Why You Should Reconsider Using Mothballs To Deter Critters From Your Bird Feeder

Moths eating your favorite sweaters and pests commandeering your bird feeder may be very separate problems, but people often use the same solution to solve both. Mothballs are a pesticide with a friendly facade. They are typically sold as small roundish balls, sometimes in fluorescent colors.  They began coming into homes in 1948 with the aim of keeping our closets free from fabric-chewing pests like moths and silverfish. Since then, they've not only become a popular wardrobe addition, but they've become the face of a pest-deterring hack that's meant to ward squirrels and other small critters away from your bird feeders.

Whether you've got an opossum problem you're using the pesticide for to get rid of them or squirrels who help themselves to every last bite of birdseed, you may have tried hanging up mothballs near your trees or placed them directly on a surface that's part of your feeder. With how successful these small repellants are with other pests, it would make sense. But in reality, their chemical-laden composition makes them a poor choice as they're dangerous to animals, humans, and the environment. Not only that, but they might not even be an effective measure. Here's why mothballs pose problems as outdoor pest repellents and why you should reconsider their use.

Mothballs are toxic and it's illegal to use them for alternative purposes

If you haven't already immediately stopped using mothballs, there's no time like the present. Their prevalence and the normalcy of seeing them in homes may have disguised their disadvantages well. If you can use them in your home, why would they be that hazardous? Many people might not realize that not only are they toxic for pets and animals, but they're toxic to humans, too. They're usually comprised of one or two chemicals — naphthalene or paradichlorobenzene. These compounds have strong fragrances that you likely are familiar with if you've used them before. Smelling the fumes or accidentally consuming them can have uncomfortable side effects for humans and animals, but in the long term, they could be potentially carcinogenic.

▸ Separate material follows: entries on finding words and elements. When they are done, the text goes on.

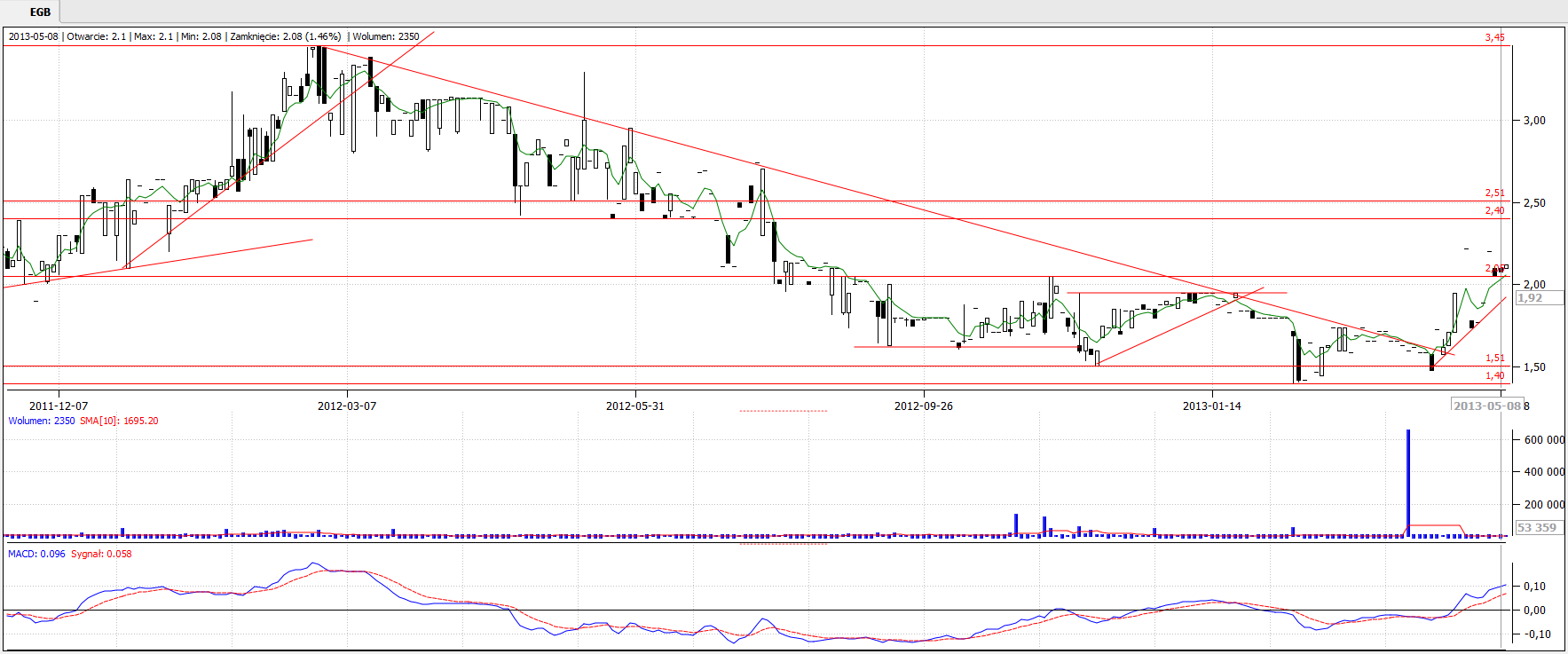Select the 1,40 support level label
Screen dimensions: 1568x654
click(x=1494, y=375)
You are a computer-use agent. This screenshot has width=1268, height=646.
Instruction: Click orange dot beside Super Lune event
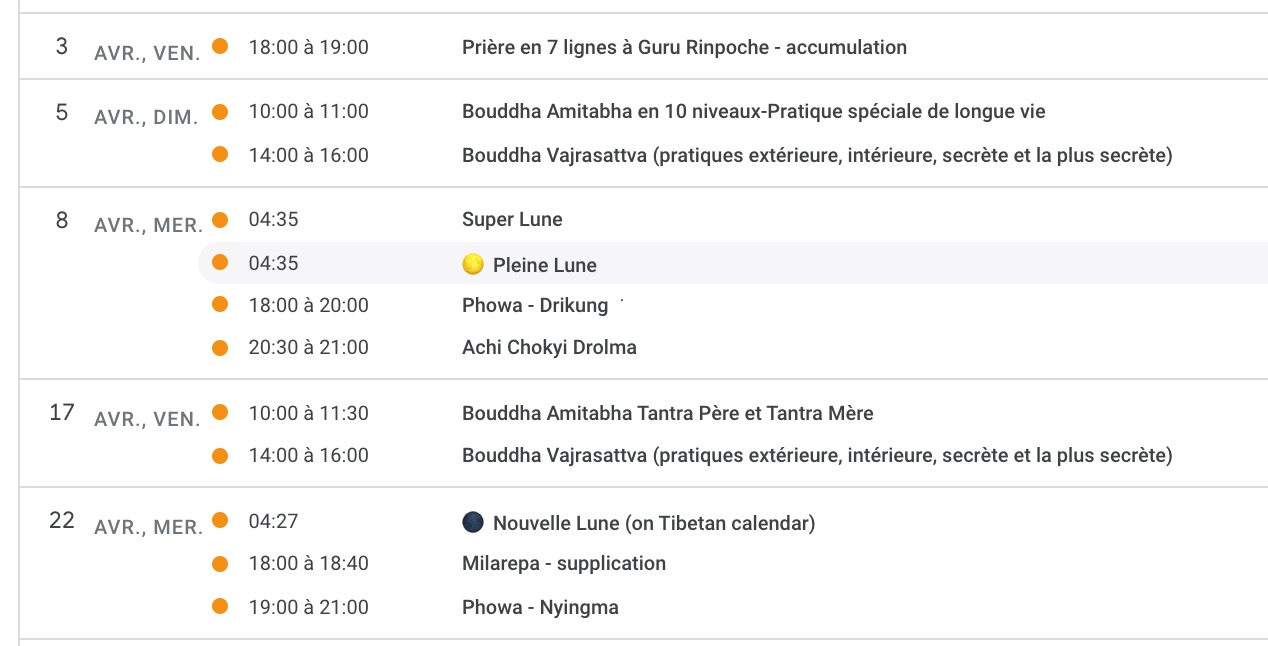point(220,219)

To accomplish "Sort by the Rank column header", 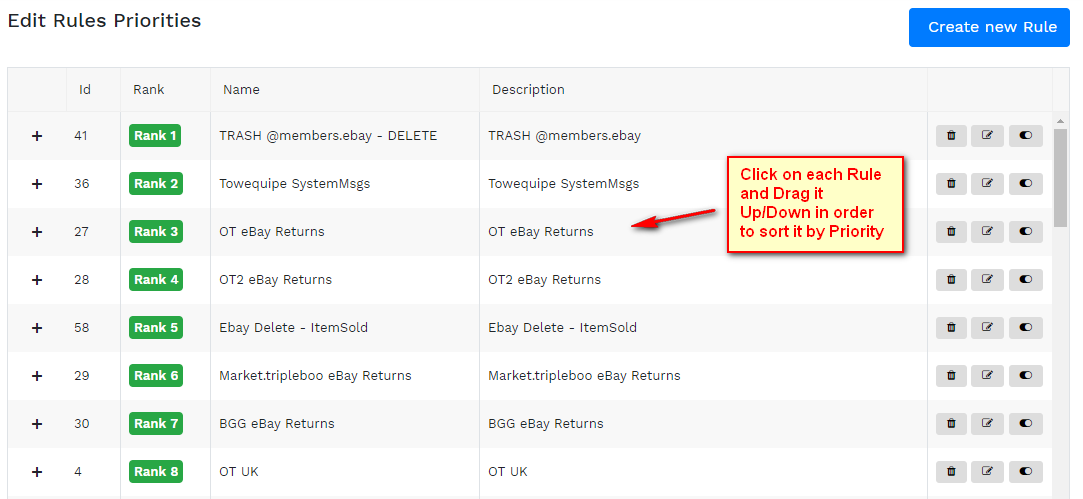I will tap(149, 90).
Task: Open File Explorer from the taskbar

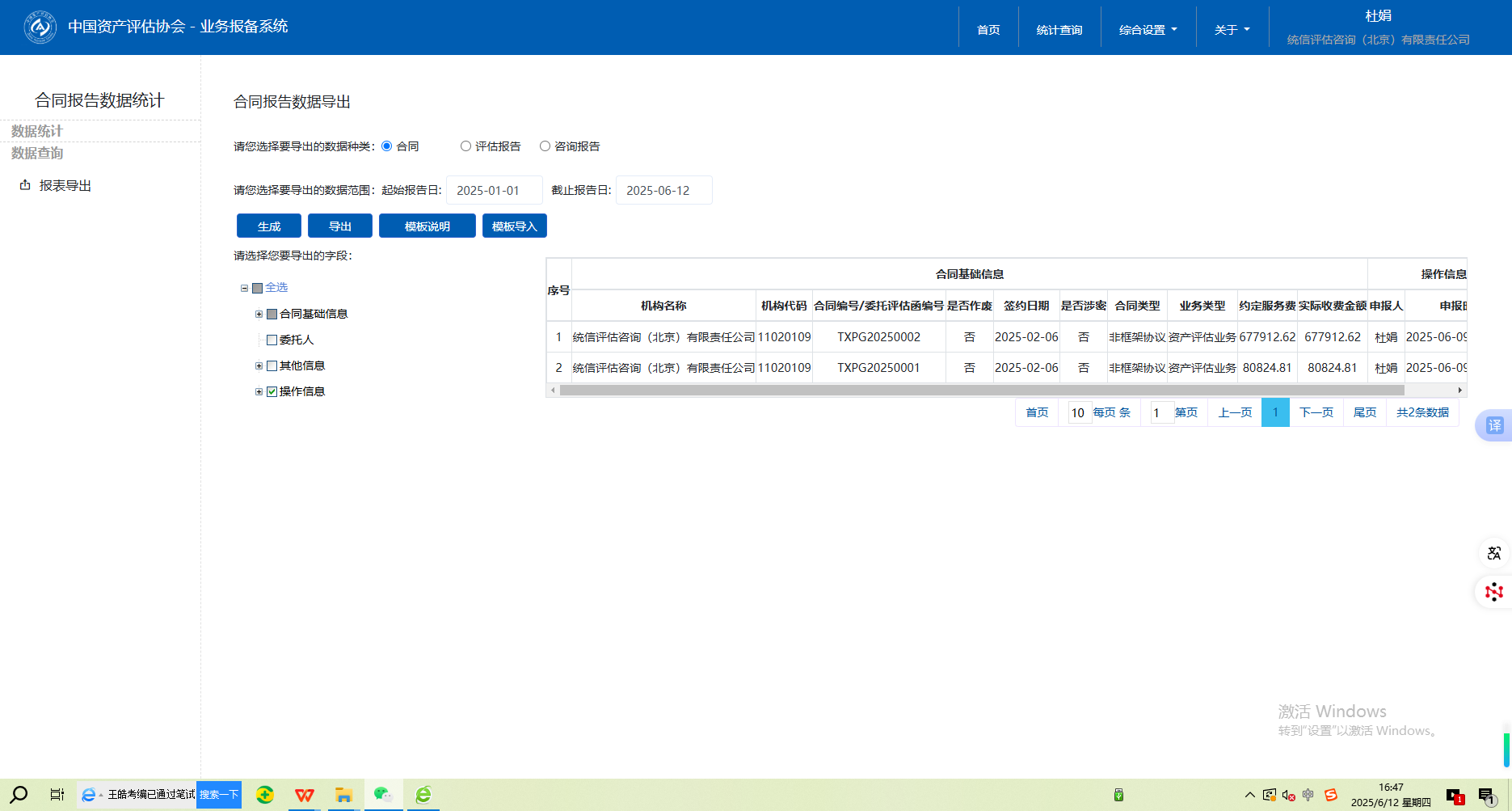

If you've stopped using them personally but repurposed them into a pest control method, there may be several serious ramifications to note. It may come as a surprise, but using mothballs for a different purpose is actually illegal. They should only be in sealed containers in closets — bringing them outside goes against their intended purpose. Humans and animals can both come into contact with them outside and experience health concerns. Not only that, but it can contaminate soil and water and potentially harm the plants, aquatic life, and wildlife that come into contact with the broken-down chemicals.

Mothballs may not be that effective for keeping pests away from your feeders

Toxicity to wildlife and humans is reason enough to leave mothballs in your closet — and to avoid breaking the law — but there's another strong argument for why it's not worth using them. When hung up near or placed around a bird feeder, there's very little proof that mothballs are even remotely effective at keeping pests away. And as the purpose states on the label, these outdoor creatures are a far cry from the pest they're made to deter in the first place. For starters, the strong odor mothballs emit is harder to detect and less effective in open-air areas. There also aren't any studies that back up the idea that these two chemicals are effective at forcefully removing creatures from your home and away from your feeders.

Instead, you can opt for squirrel-proof feeders that are designed to keep them away. Taking the time to occasionally rake away old seeds from the ground can also help clear away any leftovers that other animals will come for. There are other DIY methods to experiment with, too, that don't have these toxicity levels. Peppermint oil, for instance, can possibly repel squirrels and other pests like possums. And before you throw these chemical balls away, be sure to read up on the right way to dispose of mothballs so you don't accidentally allow them to leak into waterways, soil, or in areas where humans and animals spend time.